As soon as we disembarked from our boat into the little floating warehouse, it didn’t feel right. We knew there was something amiss with the whole situation. But what were we going to do? Say no to the orphans? Our choices were all bad: call the scam, say no and feel like greedy bastards; or ignore the feeling that it is a scam, buy the rice and feel like gullible shills who just contributed to god-knows-what sort of shadowy enterprise. The situation was further complicated by the fact that we were miles out in a Cambodian backwater; there was no place we could walk out to. We were dependent on the good graces of our boat driver to get us back to the dock.

So we bought the $70 sack of rice and a case of bottled water. The efficiency of the transaction only increased my sense of misgiving and suspicion.

Then we “delivered” the rice to the floating orphanage that was conveniently right across the way. This was clearly the part where our doubts were to be put to rest. Where we got to see the sweet little kids we’d helped and see how they lived and the organization we contributed to. We were given a tour of the classrooms, where the kids, in perfectly rehearsed unison, looked up at us with grubby, disinterested little faces and said “TANK YOOO!!” But they didn’t have pencils or pens to go with the old, creased workbooks on their desks, that were, upon closer inspection, Angry Birds comic books. And the adults playing the part of teacher? In two instances I recognized them from the warehouse, lurking in sunglasses in a far corner. Now they stood in front of the class, sans sunglasses, admonishing the kids and pointing at a dry erase board that had half-rubbed-off lessons on it. We were repeatedly invited to “make a picture.” We declined, wanting nothing more than to get away from this floating grift.

Later, at the Cambodian airport, waiting for a flight back to Phnom Penh, a single Google search revealed quickly and numerously the variety of orphanage-based scams. We had gotten off easy. Other travelers told tales of being threatened with stranding, or being told to swim back if they refused to buy anything. There were more alarming stories of desperate Cambodian parents selling their children to “orphanages” in order to get a cut of the money that was taken from well-meaning tourists, and stories of fake orphanages that kept the children deliberately underfed and badly clothed in order to increase the sense of destitution and thereby the contributions.

TK and I took comfort in that the kids we saw were hale and rambunctious and wore intact, clean clothing. We held out hope for a while that maybe we had stumbled on a legitimate orphanage, and we actually made a meaningful contribution. But further research showed that, sadly, we did not. It was just a less insipid version of the scam, for all of its elaborateness.

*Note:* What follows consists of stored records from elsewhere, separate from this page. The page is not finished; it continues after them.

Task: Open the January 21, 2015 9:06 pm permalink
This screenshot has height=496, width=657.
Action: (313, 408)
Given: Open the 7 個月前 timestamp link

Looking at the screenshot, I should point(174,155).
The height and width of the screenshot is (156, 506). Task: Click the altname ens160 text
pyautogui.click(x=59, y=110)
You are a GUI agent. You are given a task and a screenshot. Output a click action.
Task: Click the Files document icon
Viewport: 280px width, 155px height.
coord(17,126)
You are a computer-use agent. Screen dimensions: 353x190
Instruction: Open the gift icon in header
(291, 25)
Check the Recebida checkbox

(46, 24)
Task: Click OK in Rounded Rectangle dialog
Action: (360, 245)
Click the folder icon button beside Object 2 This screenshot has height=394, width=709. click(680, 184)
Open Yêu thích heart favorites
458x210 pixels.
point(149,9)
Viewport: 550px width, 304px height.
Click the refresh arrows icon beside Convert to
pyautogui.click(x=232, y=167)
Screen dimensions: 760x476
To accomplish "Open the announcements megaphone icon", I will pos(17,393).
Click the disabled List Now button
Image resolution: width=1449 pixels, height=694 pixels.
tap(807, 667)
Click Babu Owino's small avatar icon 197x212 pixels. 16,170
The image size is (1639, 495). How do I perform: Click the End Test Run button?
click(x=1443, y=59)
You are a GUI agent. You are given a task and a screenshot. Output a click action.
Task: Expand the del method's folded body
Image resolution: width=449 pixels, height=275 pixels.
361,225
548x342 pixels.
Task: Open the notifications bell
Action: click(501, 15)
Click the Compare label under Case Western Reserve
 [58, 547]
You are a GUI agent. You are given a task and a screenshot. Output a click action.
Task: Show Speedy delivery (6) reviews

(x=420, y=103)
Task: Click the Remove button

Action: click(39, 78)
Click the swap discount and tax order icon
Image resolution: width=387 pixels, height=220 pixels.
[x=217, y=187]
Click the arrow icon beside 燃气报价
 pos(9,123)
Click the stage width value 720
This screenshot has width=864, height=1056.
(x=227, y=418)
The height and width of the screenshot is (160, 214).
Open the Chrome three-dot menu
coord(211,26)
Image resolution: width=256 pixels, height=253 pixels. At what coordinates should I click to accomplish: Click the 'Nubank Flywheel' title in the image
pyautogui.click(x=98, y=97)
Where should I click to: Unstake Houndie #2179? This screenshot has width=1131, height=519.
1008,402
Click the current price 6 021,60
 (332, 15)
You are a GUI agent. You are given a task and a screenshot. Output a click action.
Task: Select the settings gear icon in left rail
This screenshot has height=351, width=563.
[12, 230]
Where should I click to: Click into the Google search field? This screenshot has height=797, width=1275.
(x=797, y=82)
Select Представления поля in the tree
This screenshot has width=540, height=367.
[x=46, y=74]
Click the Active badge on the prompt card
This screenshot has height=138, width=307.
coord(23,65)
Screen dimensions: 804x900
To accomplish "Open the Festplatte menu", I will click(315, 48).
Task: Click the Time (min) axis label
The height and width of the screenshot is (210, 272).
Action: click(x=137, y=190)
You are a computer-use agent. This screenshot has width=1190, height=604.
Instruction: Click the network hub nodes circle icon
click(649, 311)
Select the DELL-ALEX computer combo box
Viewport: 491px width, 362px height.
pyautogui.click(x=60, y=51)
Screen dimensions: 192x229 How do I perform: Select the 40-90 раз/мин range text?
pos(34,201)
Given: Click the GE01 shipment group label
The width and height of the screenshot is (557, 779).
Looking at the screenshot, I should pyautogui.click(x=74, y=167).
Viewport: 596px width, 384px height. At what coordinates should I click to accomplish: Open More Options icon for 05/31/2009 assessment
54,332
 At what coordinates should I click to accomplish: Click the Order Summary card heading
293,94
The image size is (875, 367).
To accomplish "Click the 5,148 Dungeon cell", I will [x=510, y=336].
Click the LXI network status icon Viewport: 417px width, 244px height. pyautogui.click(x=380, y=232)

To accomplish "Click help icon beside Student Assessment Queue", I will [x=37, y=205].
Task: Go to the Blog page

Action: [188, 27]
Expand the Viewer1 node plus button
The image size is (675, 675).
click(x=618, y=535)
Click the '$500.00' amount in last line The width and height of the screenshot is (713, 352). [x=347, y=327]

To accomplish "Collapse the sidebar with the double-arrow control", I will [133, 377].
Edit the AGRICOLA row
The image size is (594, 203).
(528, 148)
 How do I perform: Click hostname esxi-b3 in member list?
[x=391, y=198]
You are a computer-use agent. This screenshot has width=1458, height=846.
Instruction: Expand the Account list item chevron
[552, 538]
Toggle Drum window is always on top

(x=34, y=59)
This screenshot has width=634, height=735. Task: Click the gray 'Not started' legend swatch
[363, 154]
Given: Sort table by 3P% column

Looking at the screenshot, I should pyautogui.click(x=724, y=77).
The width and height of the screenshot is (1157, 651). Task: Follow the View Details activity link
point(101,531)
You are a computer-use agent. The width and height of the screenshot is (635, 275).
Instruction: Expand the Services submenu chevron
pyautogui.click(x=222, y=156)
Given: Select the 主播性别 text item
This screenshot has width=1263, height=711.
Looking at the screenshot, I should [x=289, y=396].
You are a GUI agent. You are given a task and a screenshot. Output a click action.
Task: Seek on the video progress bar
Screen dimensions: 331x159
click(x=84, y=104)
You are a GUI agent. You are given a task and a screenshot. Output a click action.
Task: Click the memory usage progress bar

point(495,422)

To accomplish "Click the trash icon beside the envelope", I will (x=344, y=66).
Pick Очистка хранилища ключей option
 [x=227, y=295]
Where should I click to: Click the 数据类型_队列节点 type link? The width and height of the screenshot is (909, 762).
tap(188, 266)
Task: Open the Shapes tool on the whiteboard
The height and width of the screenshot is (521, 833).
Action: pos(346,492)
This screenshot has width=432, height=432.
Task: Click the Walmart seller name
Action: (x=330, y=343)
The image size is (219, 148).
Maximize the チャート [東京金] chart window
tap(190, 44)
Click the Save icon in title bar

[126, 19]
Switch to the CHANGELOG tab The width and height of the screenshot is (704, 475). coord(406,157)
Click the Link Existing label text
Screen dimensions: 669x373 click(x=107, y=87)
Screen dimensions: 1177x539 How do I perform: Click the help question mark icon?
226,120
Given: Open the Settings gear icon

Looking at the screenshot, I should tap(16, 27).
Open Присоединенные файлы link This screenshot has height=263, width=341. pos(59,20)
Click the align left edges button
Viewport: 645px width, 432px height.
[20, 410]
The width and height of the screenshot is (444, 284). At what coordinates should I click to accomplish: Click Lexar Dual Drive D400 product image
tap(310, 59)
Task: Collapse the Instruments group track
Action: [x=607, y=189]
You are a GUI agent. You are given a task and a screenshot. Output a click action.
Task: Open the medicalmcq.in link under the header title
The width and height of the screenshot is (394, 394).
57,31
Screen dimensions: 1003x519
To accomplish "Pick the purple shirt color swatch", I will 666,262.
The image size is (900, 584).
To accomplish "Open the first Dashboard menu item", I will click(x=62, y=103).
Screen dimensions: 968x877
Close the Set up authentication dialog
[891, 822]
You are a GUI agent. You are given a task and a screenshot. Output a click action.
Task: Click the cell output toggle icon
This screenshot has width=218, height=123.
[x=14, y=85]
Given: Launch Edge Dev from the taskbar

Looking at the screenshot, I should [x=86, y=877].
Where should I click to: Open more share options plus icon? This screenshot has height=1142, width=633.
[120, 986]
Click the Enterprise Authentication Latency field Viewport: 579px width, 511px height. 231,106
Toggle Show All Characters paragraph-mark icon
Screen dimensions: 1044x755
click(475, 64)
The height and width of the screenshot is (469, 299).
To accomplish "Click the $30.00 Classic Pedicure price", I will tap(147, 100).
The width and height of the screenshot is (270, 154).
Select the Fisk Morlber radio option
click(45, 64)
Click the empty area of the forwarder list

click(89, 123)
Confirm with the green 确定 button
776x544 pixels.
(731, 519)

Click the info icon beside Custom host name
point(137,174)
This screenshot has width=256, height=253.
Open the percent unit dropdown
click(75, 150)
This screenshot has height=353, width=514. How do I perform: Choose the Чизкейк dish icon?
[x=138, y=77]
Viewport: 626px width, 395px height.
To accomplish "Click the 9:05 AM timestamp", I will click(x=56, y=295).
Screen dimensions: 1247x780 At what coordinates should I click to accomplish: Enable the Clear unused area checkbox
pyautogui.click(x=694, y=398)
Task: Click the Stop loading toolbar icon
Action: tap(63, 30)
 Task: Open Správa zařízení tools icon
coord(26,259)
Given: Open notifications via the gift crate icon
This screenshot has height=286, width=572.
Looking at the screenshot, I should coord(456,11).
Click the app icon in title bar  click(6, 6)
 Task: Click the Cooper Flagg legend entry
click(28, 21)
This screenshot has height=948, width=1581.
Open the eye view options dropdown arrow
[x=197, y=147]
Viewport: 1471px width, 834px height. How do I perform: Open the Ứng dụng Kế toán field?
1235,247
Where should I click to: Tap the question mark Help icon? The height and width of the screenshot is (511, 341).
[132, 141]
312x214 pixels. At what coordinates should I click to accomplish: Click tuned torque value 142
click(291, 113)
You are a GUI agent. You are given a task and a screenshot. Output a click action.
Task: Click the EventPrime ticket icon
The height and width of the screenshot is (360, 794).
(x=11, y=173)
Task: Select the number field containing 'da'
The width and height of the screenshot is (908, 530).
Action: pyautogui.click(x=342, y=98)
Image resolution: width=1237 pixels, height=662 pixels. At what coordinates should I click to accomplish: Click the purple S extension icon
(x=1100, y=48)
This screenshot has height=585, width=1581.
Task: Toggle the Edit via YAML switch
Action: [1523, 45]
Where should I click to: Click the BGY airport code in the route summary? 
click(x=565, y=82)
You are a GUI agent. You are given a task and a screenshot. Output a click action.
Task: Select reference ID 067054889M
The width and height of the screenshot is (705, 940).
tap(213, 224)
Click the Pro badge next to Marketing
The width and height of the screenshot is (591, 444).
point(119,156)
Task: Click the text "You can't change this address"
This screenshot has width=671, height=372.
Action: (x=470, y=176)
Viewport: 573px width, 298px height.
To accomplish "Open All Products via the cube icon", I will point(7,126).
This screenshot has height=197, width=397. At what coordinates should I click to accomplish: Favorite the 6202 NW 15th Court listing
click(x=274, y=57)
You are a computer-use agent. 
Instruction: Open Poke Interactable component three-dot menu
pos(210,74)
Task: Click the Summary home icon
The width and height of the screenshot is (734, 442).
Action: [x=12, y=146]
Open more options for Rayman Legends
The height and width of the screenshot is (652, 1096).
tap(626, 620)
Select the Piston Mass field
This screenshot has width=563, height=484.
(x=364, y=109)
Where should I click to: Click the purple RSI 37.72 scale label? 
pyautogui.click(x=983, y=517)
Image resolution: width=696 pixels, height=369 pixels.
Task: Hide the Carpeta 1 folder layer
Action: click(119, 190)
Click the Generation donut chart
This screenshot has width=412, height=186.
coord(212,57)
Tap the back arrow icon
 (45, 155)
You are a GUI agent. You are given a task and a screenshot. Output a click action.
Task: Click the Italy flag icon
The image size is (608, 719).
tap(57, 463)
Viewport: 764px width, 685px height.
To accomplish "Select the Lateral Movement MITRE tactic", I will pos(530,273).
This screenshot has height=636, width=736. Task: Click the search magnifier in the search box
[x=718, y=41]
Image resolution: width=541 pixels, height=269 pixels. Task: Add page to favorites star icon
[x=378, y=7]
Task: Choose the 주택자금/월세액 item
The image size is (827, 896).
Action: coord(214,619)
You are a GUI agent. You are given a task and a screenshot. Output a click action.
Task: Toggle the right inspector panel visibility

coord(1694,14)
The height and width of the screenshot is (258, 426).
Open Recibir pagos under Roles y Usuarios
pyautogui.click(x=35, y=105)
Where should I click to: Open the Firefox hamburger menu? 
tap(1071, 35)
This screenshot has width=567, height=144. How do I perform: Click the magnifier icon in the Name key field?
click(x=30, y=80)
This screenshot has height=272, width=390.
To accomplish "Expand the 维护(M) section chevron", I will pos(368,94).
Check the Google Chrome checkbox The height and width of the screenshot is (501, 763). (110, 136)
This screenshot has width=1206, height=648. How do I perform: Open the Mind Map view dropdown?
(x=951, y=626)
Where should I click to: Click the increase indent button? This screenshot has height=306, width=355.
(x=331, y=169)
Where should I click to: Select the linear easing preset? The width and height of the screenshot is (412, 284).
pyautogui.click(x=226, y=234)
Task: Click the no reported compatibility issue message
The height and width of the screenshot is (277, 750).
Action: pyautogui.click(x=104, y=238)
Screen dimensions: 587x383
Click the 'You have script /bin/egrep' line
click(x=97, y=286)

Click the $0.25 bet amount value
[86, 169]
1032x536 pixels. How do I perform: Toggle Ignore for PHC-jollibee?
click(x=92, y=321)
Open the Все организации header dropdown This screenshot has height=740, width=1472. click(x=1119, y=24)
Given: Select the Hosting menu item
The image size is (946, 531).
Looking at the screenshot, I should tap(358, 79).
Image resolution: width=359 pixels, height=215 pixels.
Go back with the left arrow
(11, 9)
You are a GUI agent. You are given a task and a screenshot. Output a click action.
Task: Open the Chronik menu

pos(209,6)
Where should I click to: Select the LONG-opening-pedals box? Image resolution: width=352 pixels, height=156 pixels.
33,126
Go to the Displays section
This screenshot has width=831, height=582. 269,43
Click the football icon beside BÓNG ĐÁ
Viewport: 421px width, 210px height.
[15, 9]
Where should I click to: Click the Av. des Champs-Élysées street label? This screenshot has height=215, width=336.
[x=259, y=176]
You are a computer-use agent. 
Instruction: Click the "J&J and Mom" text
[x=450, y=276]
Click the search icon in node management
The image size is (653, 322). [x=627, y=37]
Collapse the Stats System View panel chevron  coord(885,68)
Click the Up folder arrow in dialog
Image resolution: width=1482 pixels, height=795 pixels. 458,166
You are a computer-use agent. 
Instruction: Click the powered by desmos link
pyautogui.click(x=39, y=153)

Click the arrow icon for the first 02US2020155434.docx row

But don’t mistake me: The people of Cambodia are individually smiling and kind and helpful and always greet you with a huge smile. The country is beautiful, and I feel like I’m a wiser, more traveled person for having gone there. It’s the seemingly institutionalized, ingrained way in which travelers are manipulated that sits badly with me. There seems to be some shadowy, semi-organized effort to divest westerners of more of their money, which we are believed to possess bottomless pits of, and comparatively, we do. And there’s a part of me that wants to not care, that wants to believe that someone who needed my money more than I did has it now and that’s fine. But it’s the manipulation and dishonesty of it that twists my stomach. More than that, though, it’s knowing that more than likely, a small few have fattened their wallets, and the orphans are still left with naught.

Overall, it’s far more complicated than my money, who has it, and how I feel about it all. That is all merely coincidental, ancillary. Cambodia is a developing country with a difficult past and it’s still in the process of becoming whatever it’s going to evolve into. One can only observe and experience it—and as much as that is, it is not enough to draw any hard and fast conclusions.